David Beasley, executive director of the United Nations World Food Program, witnessed the signing between Lt. Gen. Abdel Fattah al-Burhan, chairman of the Transitional Sovereignty Council, and Abdelaziz Adam al-Hilu, chairman of the SPLM-N, stating it was "a great day, a day for peace."
"But peace is not made on paper. Peace is made in the heart," he said in a statement. "And these leaders have come together around the power of the heart.
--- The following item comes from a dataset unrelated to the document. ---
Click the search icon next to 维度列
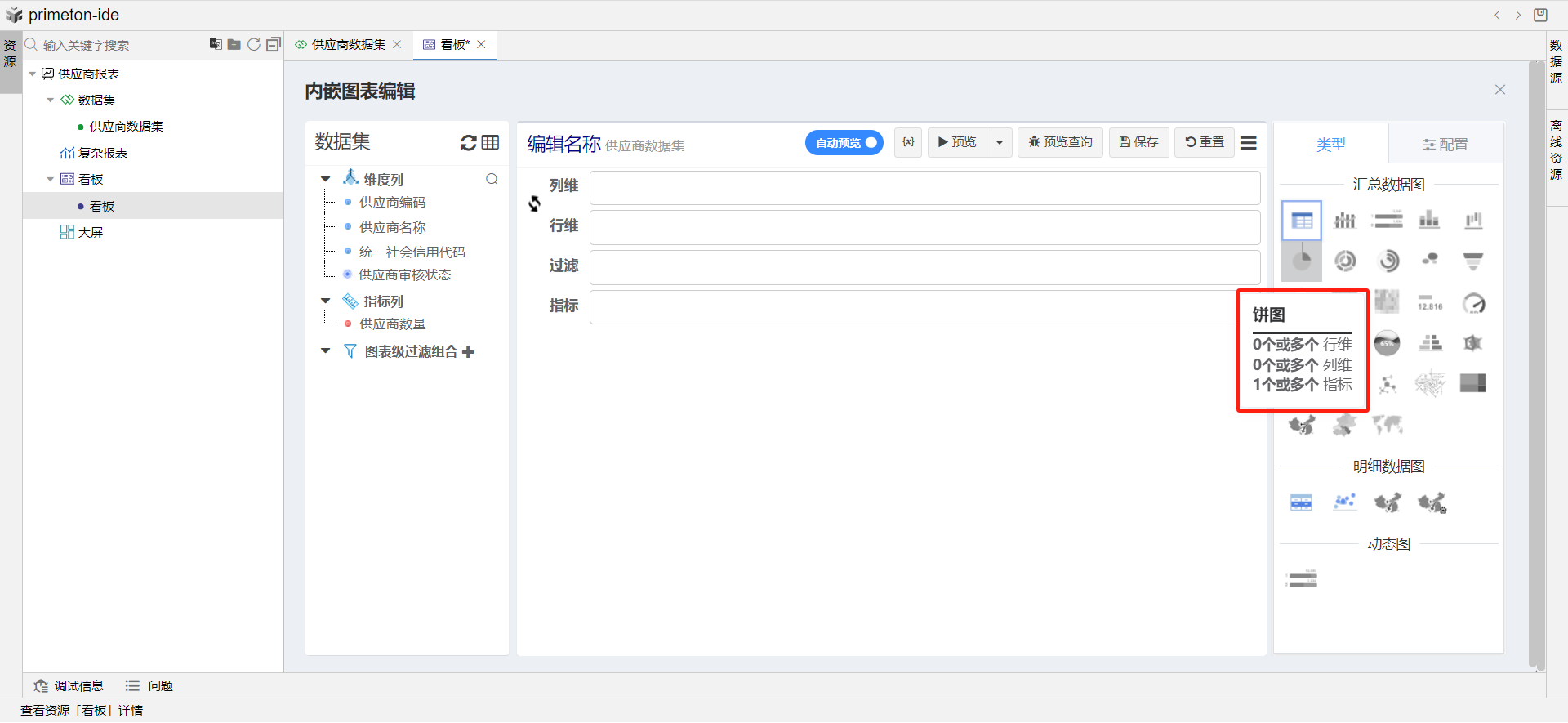1568x723 pixels. 492,179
This spirit is the spirit that will carry forward South Sudan and Sudan to a great future for all the children will be blessed because the leaders this day are peacemakers."
The agreement follows the power-sharing Transitional Sovereignty Council government signing deals with several rebel groups to end long-fought conflicts last year after it came into power following the ousting of former longtime President Omar al-Bashir in April 2019.
"Today, our country has achieved another milestone on the road to comprehensive peace and unity," Sudan's Prime Minister Abdalla Hamdok said in a statement, congratulating those involved in the signing.
He added that the signing "is a courageous gesture and evidence of the solid will of all Sudanese" for peace following the Juba Agreement between the government and several main rebel groups in October of last year.
Sen. Chris Coons, D-Del., tweeted he was "pleased" with the agreement, calling it a "significant breakthrough and progress toward peace."
Norway's Ministry of Foreign Affairs said it is ready and willing to assist with the next steps.
"This is what we can achieve when we work together for the people," Beasley said. "The sun is rising in Sudan!"